Array notation from my website endless possiblities part 2.

This is part 2: I will be starting at {K:↑(ω+1)(X)} then moving on from there.

{K:↑(ω+1)(X)} = {K:↑(ω)(X)} recursed ({K:↑(ω)(X)}-1) times.

{K:↑(ω2)(X)} = {K:↑(ω+ω)(X)}= {K:↑(ω+X)(X)} = {K:↑(ω+X-1)(X)} recursed ({K:↑(ω+X)(X)}-1) times.

{K:↑(ω3)(X)}= {K:↑(ω2+x)(X)} = {K:↑(ω2+X-1)(X)} recursed ({K:↑(ω2+X-1)(X)}-1)times.

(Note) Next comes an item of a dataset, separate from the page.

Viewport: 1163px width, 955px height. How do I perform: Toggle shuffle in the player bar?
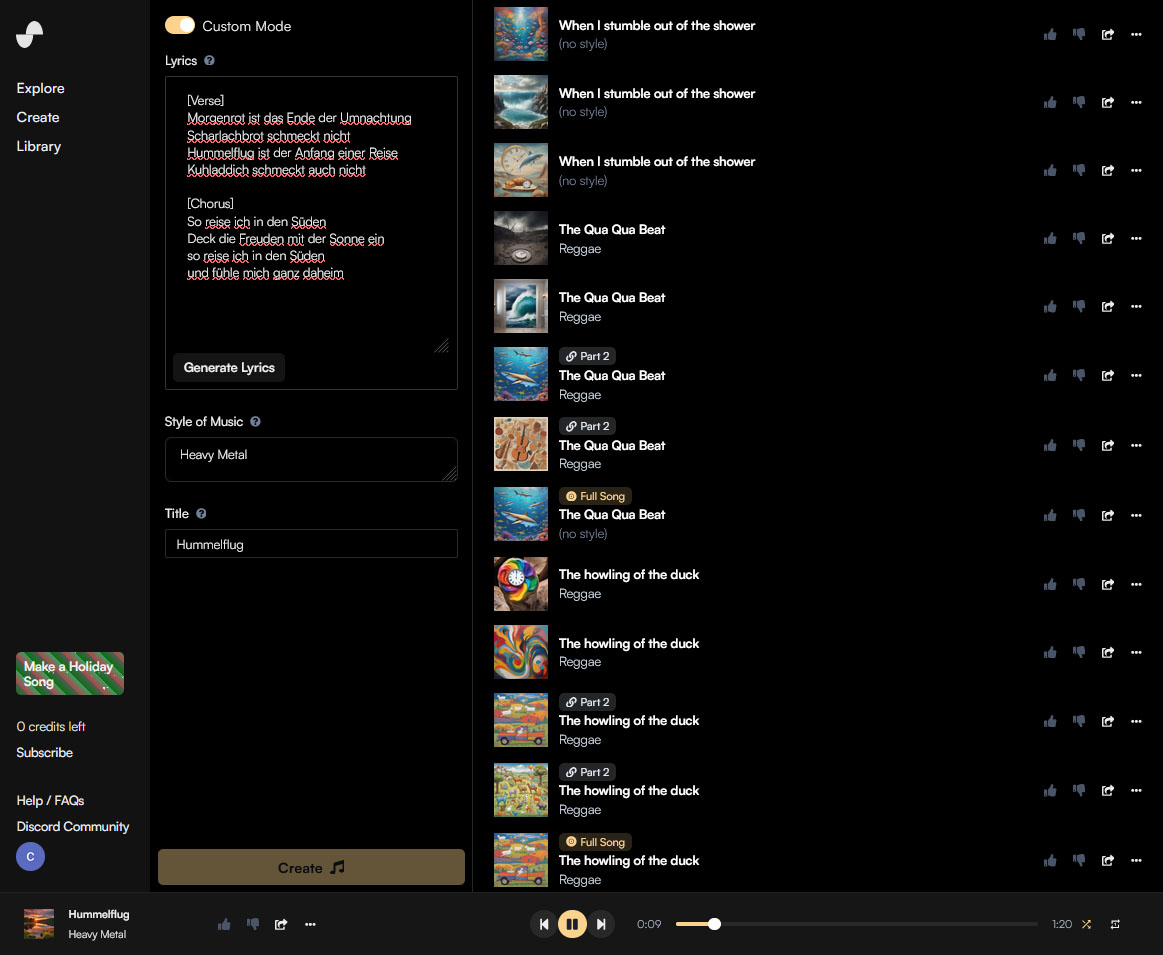click(1086, 924)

{K:↑(ω^2)(X)}= {K:↑(ω*ω)(X)}= {K:↑(ω*X)(X)} = {K:↑(ω*X-1)(X)} recursed ({K:↑(ω*X-1)(X)}-1) times.

{K:↑(ω^ω)(X)} = {K:↑(ω^X)(X)}= {K:↑(ω^X-1)(X)} recursed ({K:↑(ω^X-1)(X)}-1)times.

{K:↑(ω^ω+(1))(X)} = {K:↑(ω^ω)(X)} recursed ({K:↑(ω^ω)(X)}-1) times.

{K:↑(ω^ω+(ω))(X)} = {K:↑(ω^ω+(X))(X)} = {K:↑(ω^ω+(X-1))(X)} recursed ({K:↑(ω^ω+(ω))(X-1)}-1) times.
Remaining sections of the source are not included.